A new challenge: introducing injectable polio vaccine

 
For India, which has successfully kept naturally-occurring ‘wild’ polioviruses at bay for three whole years, a new challenge looms.

India is among 140 countries that rely on the oral polio vaccine (OPV). These countries have now been asked to introduce an injectable inactivated polio vaccine (IPV) into their routine childhood immunisation programme by the end of next year.

The oral vaccine, which is cheap and easily administered, uses live but weakened forms of the poliovirus. But the live vaccine viruses can occasionally revert to virulence.

Vaccine-derived viruses can gain the ability to transmit within communities and even pass from one country to another. Such ‘circulating vaccine-derived polioviruses’ (cVDPV) have struck over 700 children since the year 2000, producing outbreaks in several countries, including Pakistan, Afghanistan, Nigeria and Somalia.

More than 95 per cent of the cVPDV cases in recent years have been of the type 2 strain (the poliovirus has three strains, types 1, 2 and 3). Polio caused by a wild type 2 virus was, on the other hand, last seen 15 years back.

The Global Polio Eradication Initiative (GPEI), which coordinates the global fight again polio, therefore wants to stop all use of OPV that contains the type 2 vaccine strain. Trivalent OPV, with all three types of vaccine strains, is to be replaced by bivalent OPV with only type 1 and type 3 vaccine strains.

But before making that switch, the GPEI has asked all countries using trivalent OPV to introduce at least one dose of the injectable IPV vaccine into their routine immunisation programme. IPV, which is more expensive, uses killed forms of the three types of wild viruses and carries no risk of reversion to virulence. This vaccine would provide protection against any type 2 vaccine-derived viruses lingering in the environment.

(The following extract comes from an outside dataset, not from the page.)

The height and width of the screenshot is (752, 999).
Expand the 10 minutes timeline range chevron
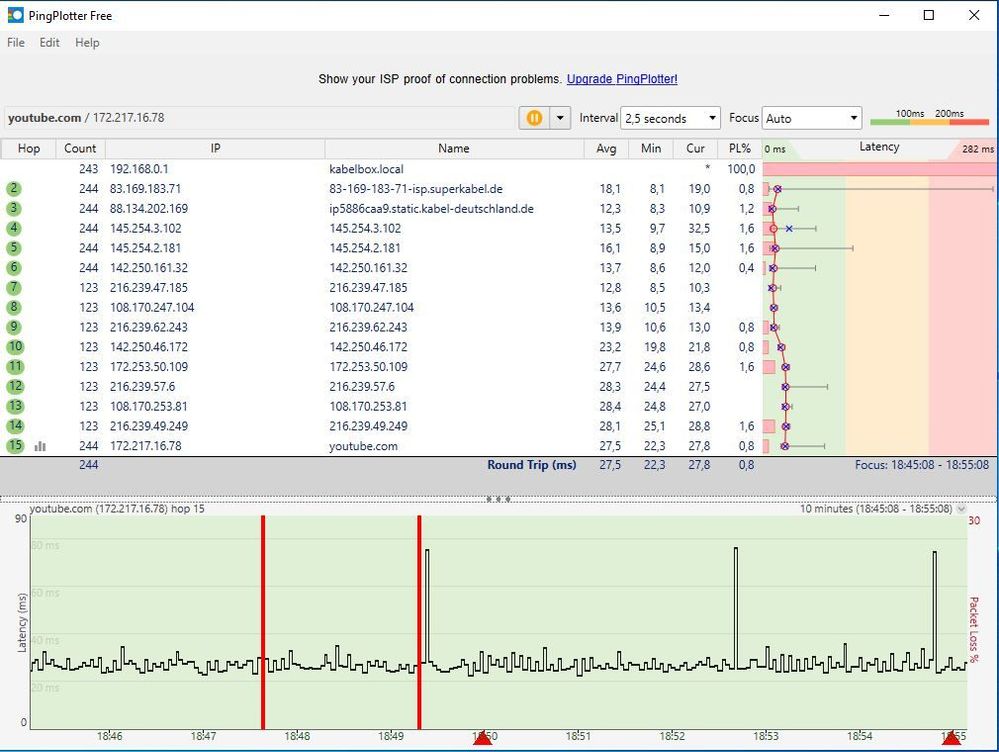click(962, 509)
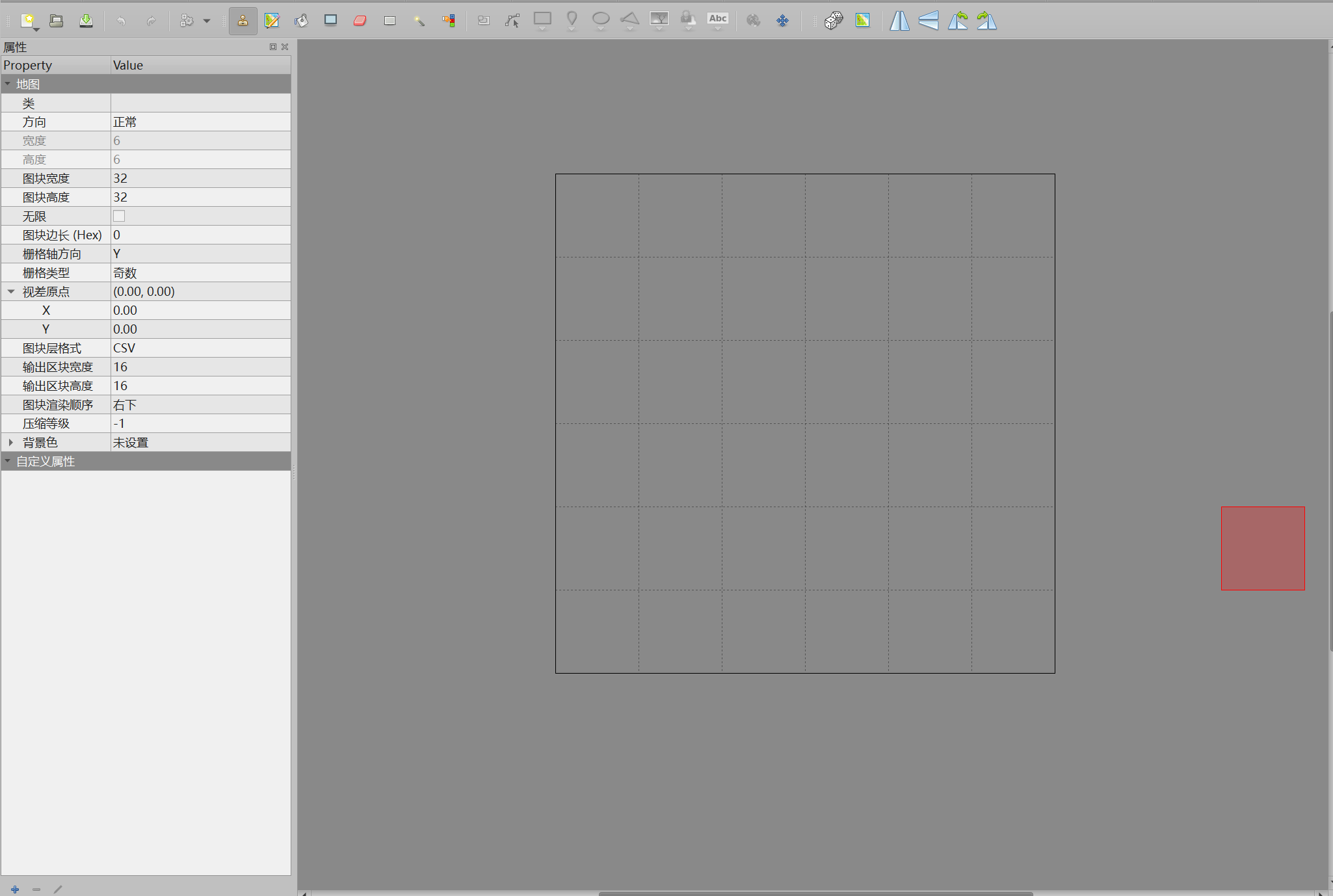Click the flip horizontal mirror tool

click(x=900, y=20)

Trials carried out with IPV in Tamil Nadu around the 1980s by veteran virologist T. Jacob John and his colleagues at the Christian Medical College at Vellore had found that the injectable vaccine was very effective against the poliovirus in an Indian context. An independent effort that tested IPV in Mumbai slums came to the same conclusion.

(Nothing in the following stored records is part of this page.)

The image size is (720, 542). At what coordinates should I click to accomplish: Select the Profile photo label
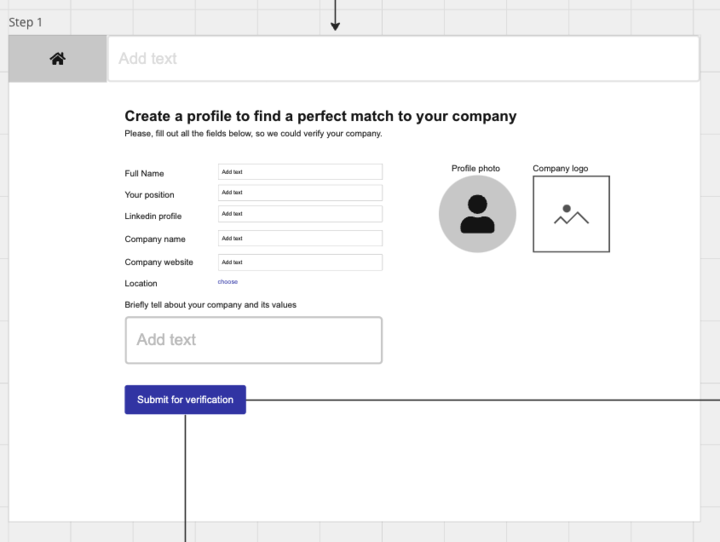(476, 168)
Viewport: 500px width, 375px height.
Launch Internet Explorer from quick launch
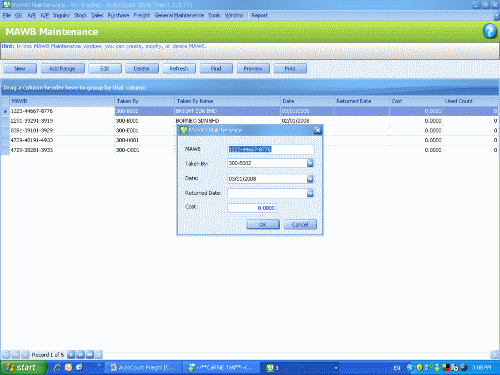(x=57, y=367)
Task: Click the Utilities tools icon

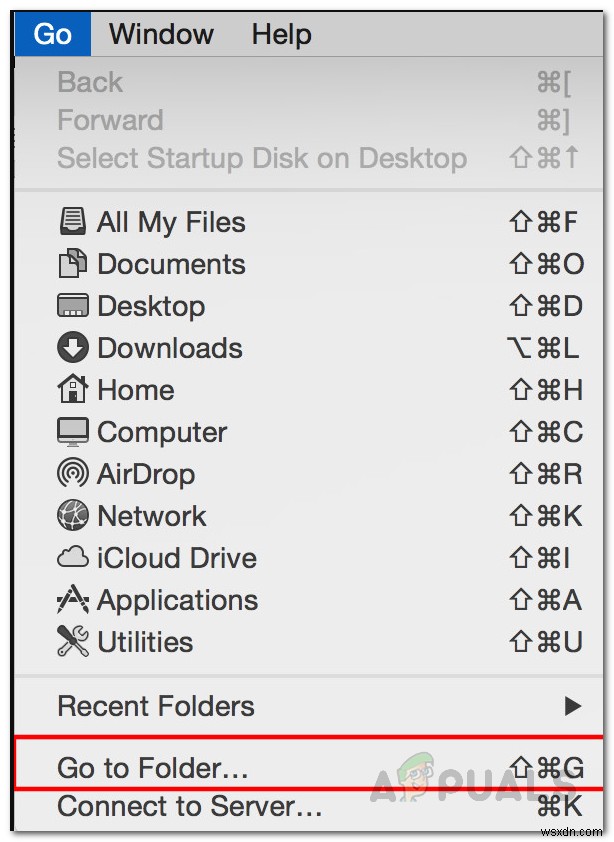Action: (73, 641)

If IPV had been introduced in India’s routine immunisation programme and OPV used in mass campaigns, “we could have eliminated polio decades ago,” writes Dr. Jacob John in an article appearing in the Economic & Political Weekly next month.

A multi-centre study under way in the country is examining the immunity that would be provided when bivalent OPV and IPV are employed in routine childhood immunisation.

But for IPV to be effectively deployed, routine immunisation coverage has to be improved. According to the National Family Health Survey of 2005-06, while over 80 per cent of children in Tamil Nadu had received all basic vaccinations, only 23 per cent of those in Uttar Pradesh and 33 per cent in Bihar were similarly covered.

Lessons from India's success in polio eradication are being used to enhance routine immunisation and reach under-served communities. This includes drawing up comprehensive micro-plans for routine immunisation, intensively training frontline health workers who will carry out vaccinations and putting in place monitoring systems so that corrective measures can be taken when needed.